Por que os EUA ainda utilizam tecnologia militar soviética

Um avião de combate da Força Aérea dos EUA (USAF) foi visto praticando combate aéreo contra um Sukhôi Su-27 russo sobre o território de Nevada. Embora o fato não tenha sido confirmado, existem, na verdade, diversos modelos Su-27 nos EUA, bem como outros exemplares do aparato militar soviético obtidos não oficialmente.
EUA compraram diversos modelos Su-27 da Bielorrússia e da Ucrânia nas décadas de 90 e 2000 Foto:Vadim Savitski/Global Look Press

Um Su-27P esteve envolvido em um exercício de treinamento de combate aéreo com um F-16, da Força Aérea norte-americana, sobre os céus de Nevada, no oeste dos EUA, informou o britânico “The Daily Mail”, citando uma testemunha local.

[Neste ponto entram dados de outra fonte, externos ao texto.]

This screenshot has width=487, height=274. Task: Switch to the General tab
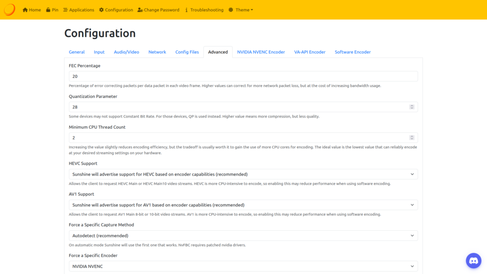coord(77,52)
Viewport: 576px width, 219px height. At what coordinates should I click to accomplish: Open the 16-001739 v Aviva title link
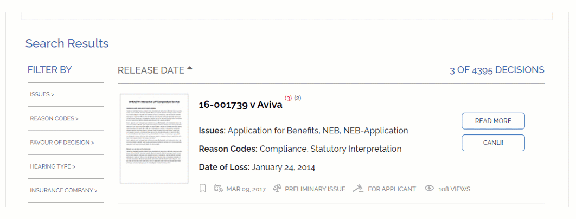click(241, 105)
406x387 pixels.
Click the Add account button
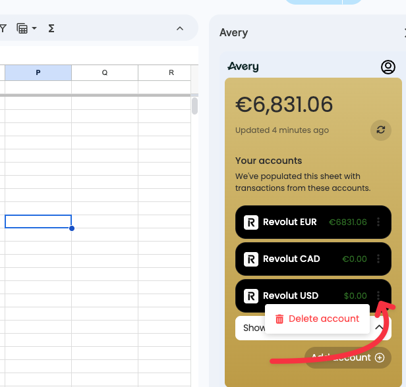348,357
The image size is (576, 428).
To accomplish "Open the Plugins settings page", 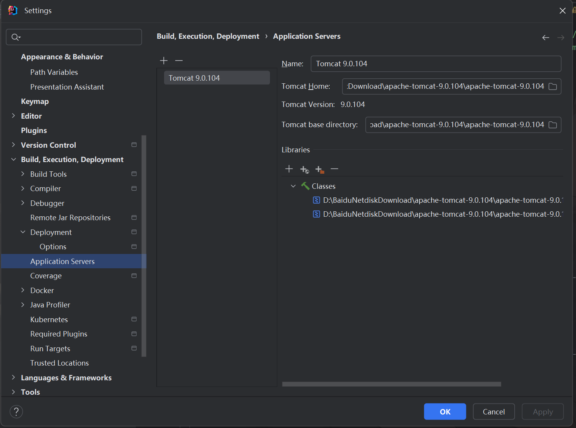I will 34,130.
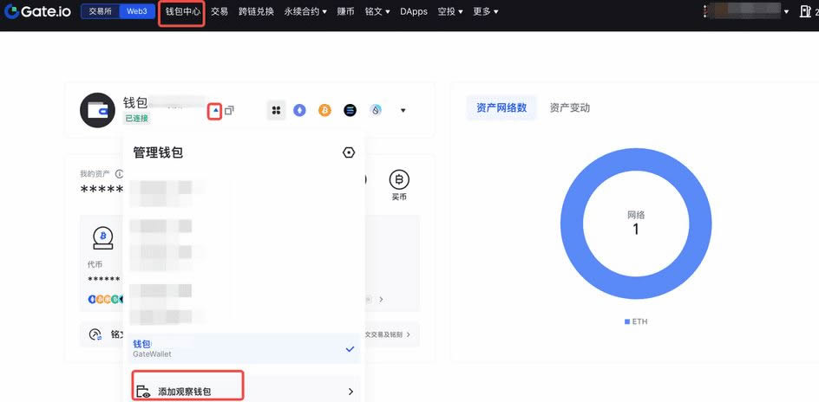Select the Solana network icon

pyautogui.click(x=351, y=110)
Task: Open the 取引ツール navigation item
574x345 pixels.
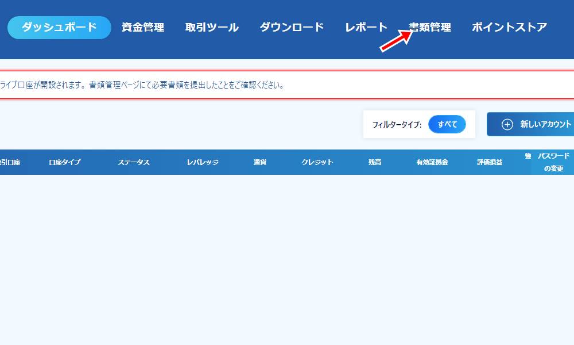Action: [212, 26]
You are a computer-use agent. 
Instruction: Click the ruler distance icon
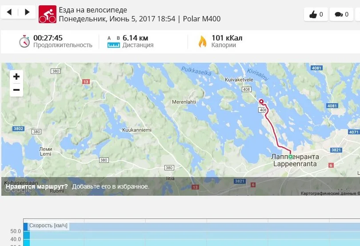click(x=114, y=42)
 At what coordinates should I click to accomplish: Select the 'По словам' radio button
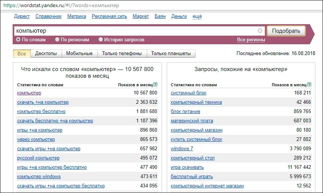[18, 39]
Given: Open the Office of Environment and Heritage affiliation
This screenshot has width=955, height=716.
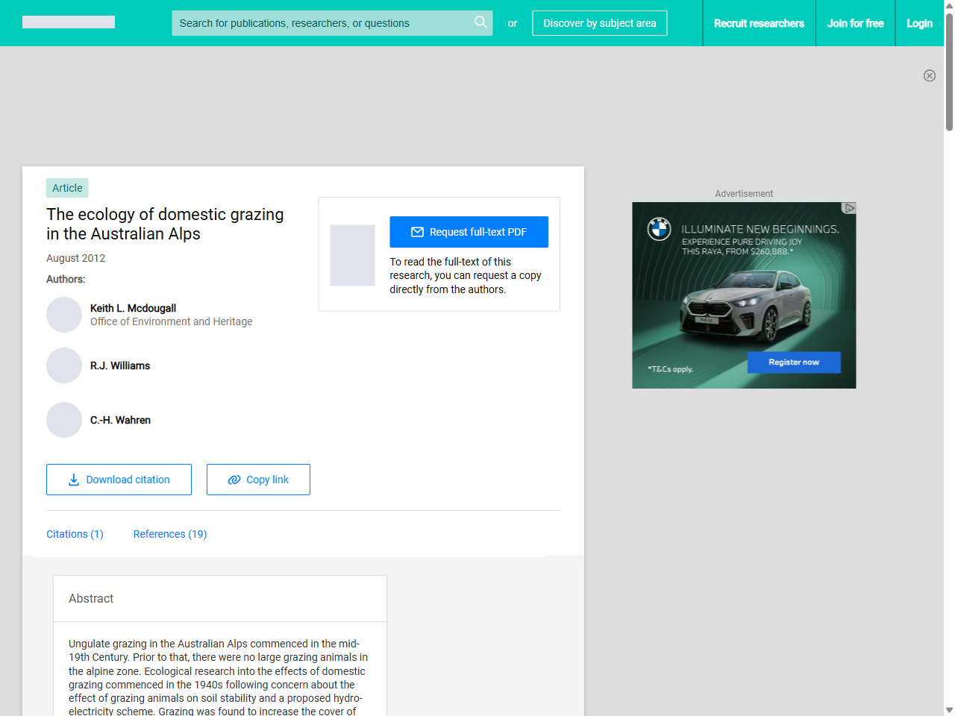Looking at the screenshot, I should (171, 321).
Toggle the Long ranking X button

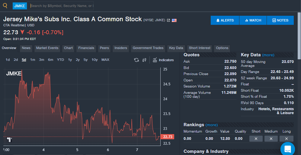point(287,139)
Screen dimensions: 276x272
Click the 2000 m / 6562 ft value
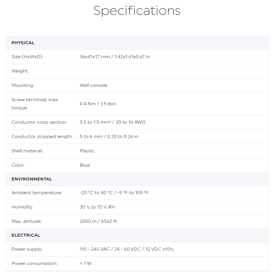click(x=99, y=221)
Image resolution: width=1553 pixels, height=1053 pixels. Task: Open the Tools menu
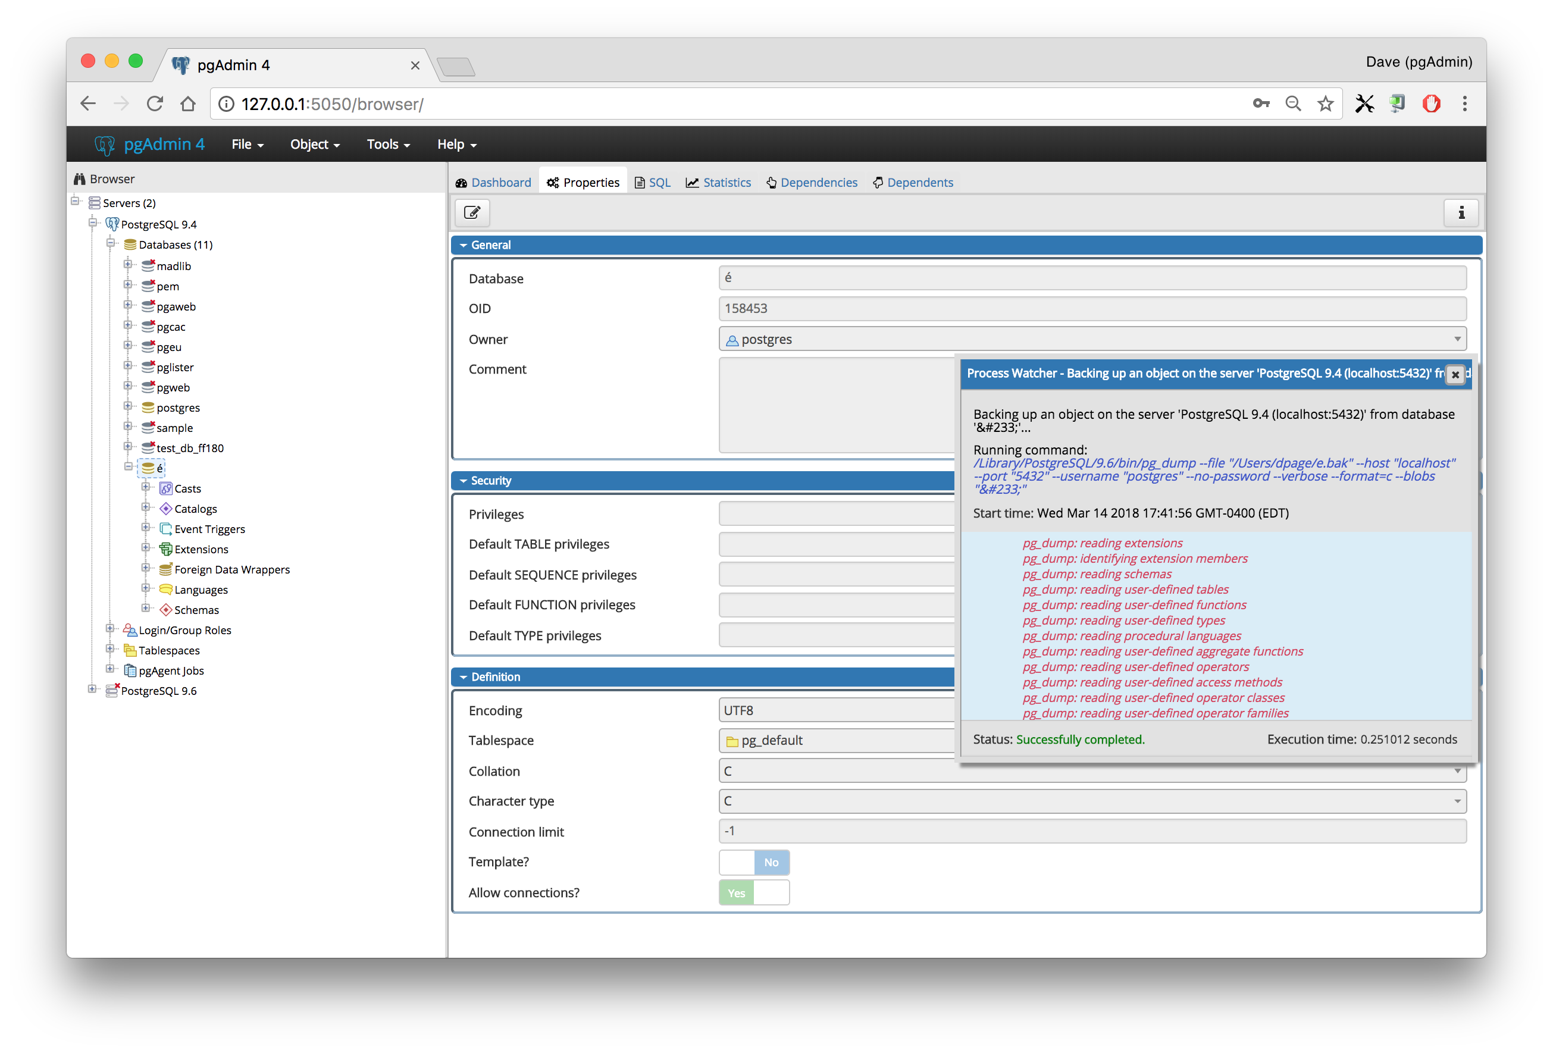388,144
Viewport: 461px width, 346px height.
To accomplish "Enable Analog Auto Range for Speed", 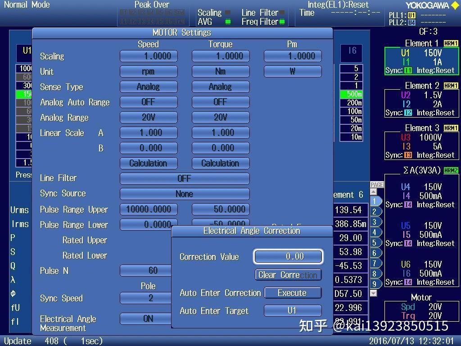I will tap(149, 102).
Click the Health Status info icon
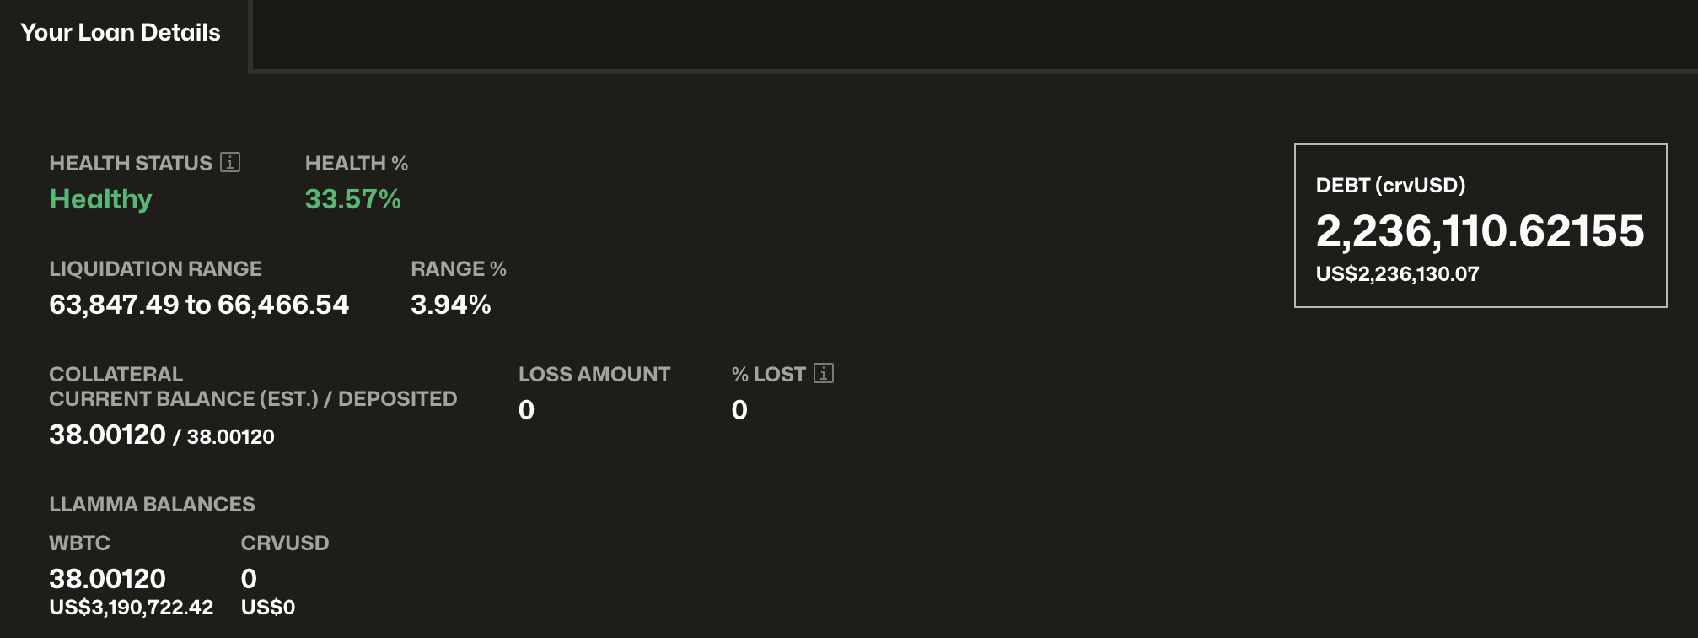The height and width of the screenshot is (638, 1698). tap(230, 162)
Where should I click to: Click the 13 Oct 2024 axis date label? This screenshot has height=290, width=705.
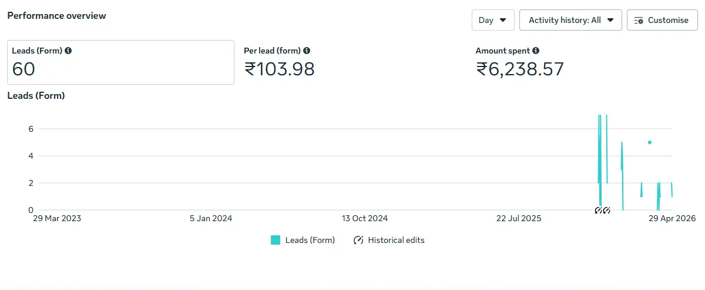coord(365,218)
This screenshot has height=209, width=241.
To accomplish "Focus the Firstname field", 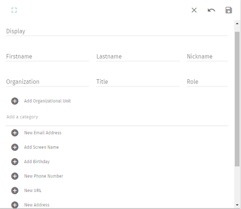I will 47,57.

O fotógrafo amador tirou fotos do acontecimento, em 8 de novembro de 2016, e insiste que o adversário do F-16 era um caça de assento único de produção russa. Segundo o jornal, poderia se tratar de um dos vários Su-27 comprados na ex-URSS.

Cão de briga

A dogfight, como é conhecida modalidade de combate aéreo em que a aproximação é efetiva (de poucas dezenas ou centenas de metros), ocorreu a 6.000 metros de altura.

“É universalmente aceito agora que, com as novas armas de precisão, não há mais qualquer necessidade de se envolver em dogfights, porque o adversário pode ser seguramente atingido à distância”, disse à Gazeta Russa o analista militar do jornal “Izvêstia”, Dmítri Safonov. “Mas o combate aéreo permite aos pilotos aperfeiçoar suas habilidades, e testar as capacidades de seus aviões e os dos inimigos simulados.”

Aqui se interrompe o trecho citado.